My "Rest of the Story" is about a girl named Dottie Howse, the teacher's pet in my first grade class. Dottie's family moved to Alachua after the 1948-49 school year was already underway. She was brought into our classroom, introduced, assigned a desk, and we were informed that her father had helped develop the atomic bomb. Mama told the whole class Dottie was the smartest student she had.

Left alone in the classroom while my mother attended a faculty meeting, I ransacked Dottie's desk. I found a fifty-cent piece and took it with me when I walked down the lane and across the washed-out dirt road to Grandmother Strickland's.

I began feeling guilty before I even arrived so, as soon as my grandmother turned her back, I went up the lane, through the schoolyard, found an unlocked door, and reentered the darkening building to return Dottie's money.
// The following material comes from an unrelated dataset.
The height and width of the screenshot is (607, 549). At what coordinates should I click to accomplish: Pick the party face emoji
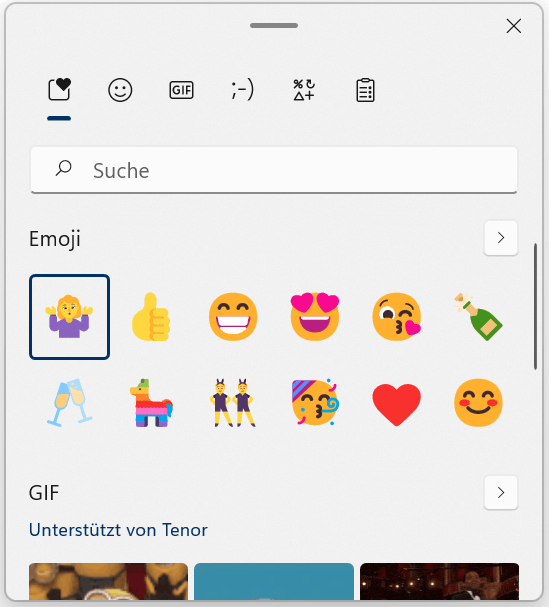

But I didn't just put the coin back in her desk; I sat down in her chair, put my hand in, and felt all around inside the desk's cubbyhole. I held each of her stubby pencils in my hand, straightened her sheets of construction paper at right angles, and rubbed my palms over a fingerpainting she'd done that day. Finally, I slid the coin all the way to the rear.

I sat in Dottie's chair and thought about being Dottie Howse, having brothers like hers who were named Danny and David, and a mother with long, black hair. I visualized them around their piano, all together, harmonizing inside their red brick home. I thought of her daddy, Mr. Howse, whom I knew to be a genius.